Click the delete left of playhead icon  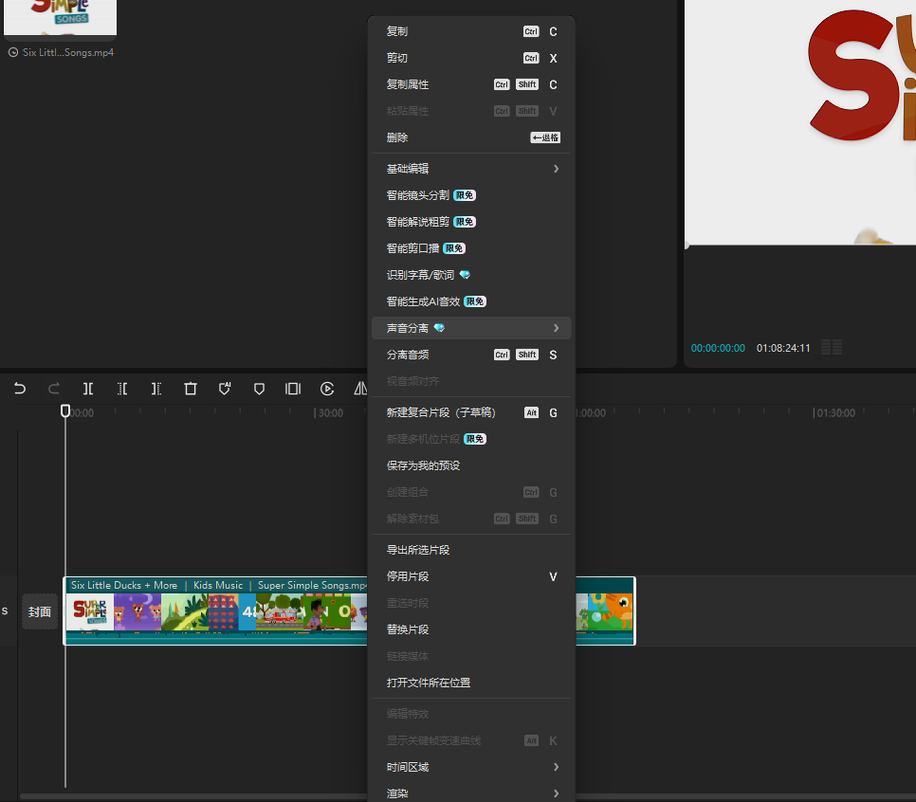(x=122, y=389)
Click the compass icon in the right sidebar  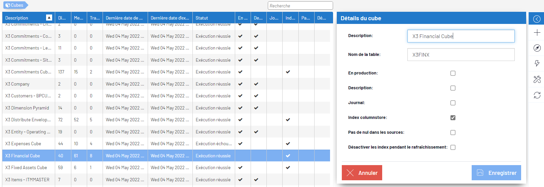(x=537, y=48)
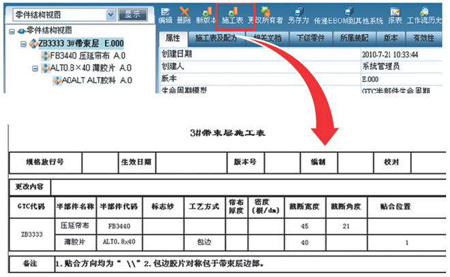This screenshot has width=450, height=277.
Task: Click the 删除 (Delete) red X icon
Action: [184, 14]
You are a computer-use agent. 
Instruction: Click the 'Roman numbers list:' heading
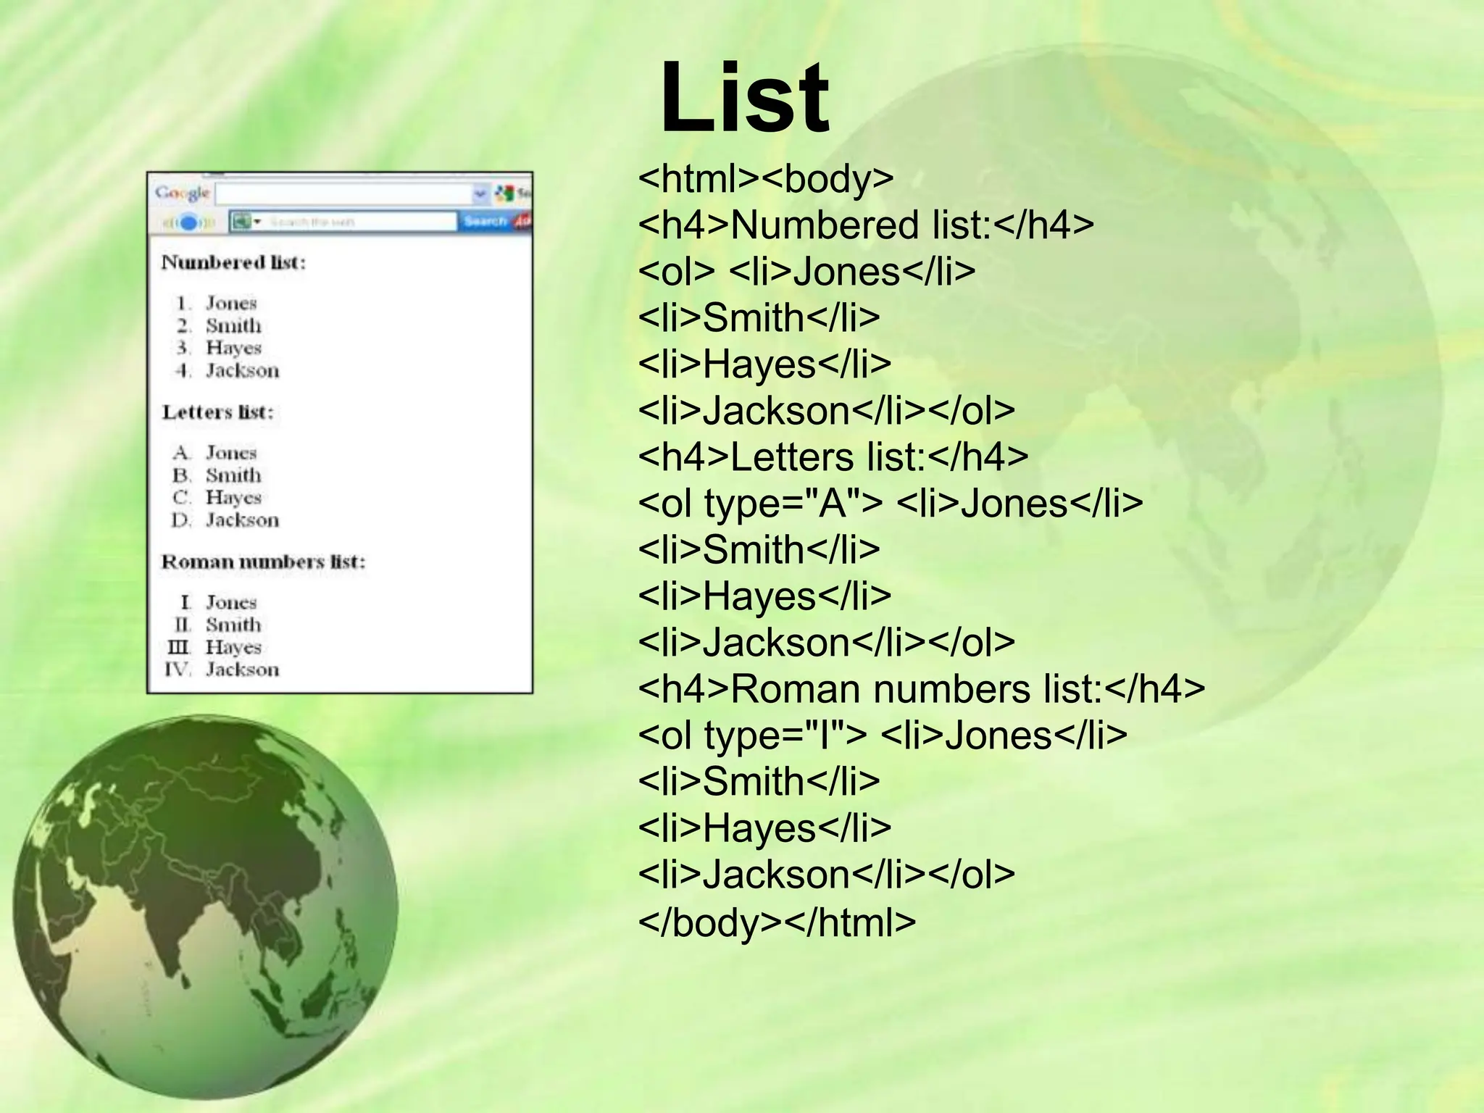[x=263, y=562]
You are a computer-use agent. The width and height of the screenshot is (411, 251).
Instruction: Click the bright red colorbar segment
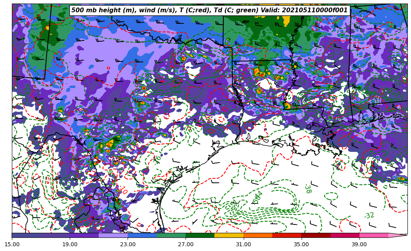[x=287, y=235]
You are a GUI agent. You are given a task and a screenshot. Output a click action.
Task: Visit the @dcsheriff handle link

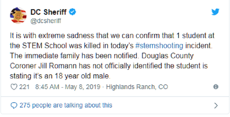[x=46, y=21]
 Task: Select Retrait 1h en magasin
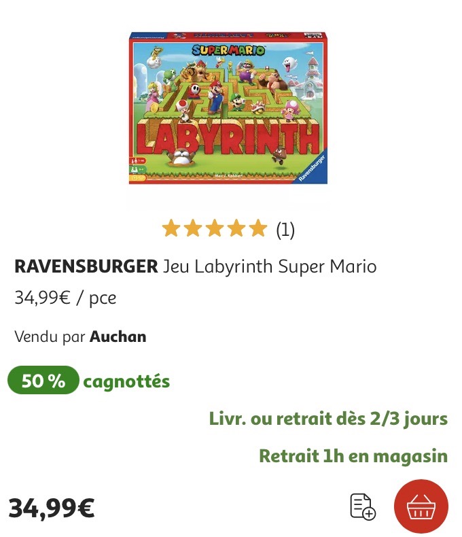click(x=353, y=456)
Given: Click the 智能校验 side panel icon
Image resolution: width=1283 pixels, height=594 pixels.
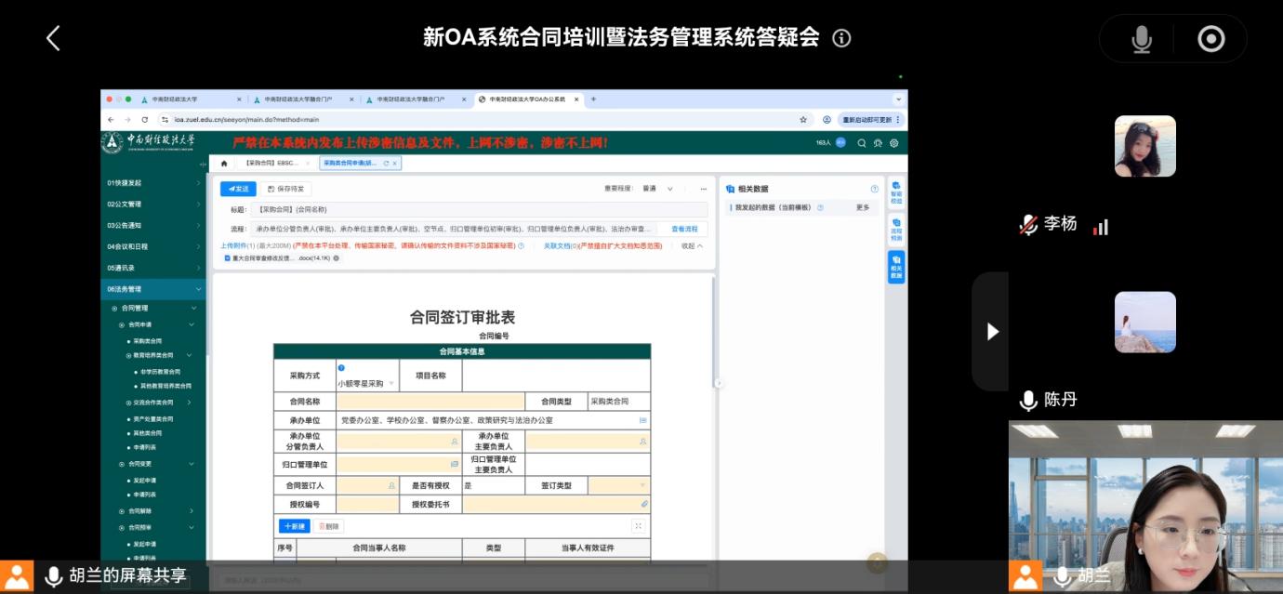Looking at the screenshot, I should point(896,193).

******************************

Copy everything from "Given: Click the 智能校验 side panel icon" down to the end of the records, changing "side panel" to "sidebar" and leaving all else as it is. Leave the pictures out.

**Right answer:**
Given: Click the 智能校验 sidebar icon
Image resolution: width=1283 pixels, height=594 pixels.
Looking at the screenshot, I should point(896,193).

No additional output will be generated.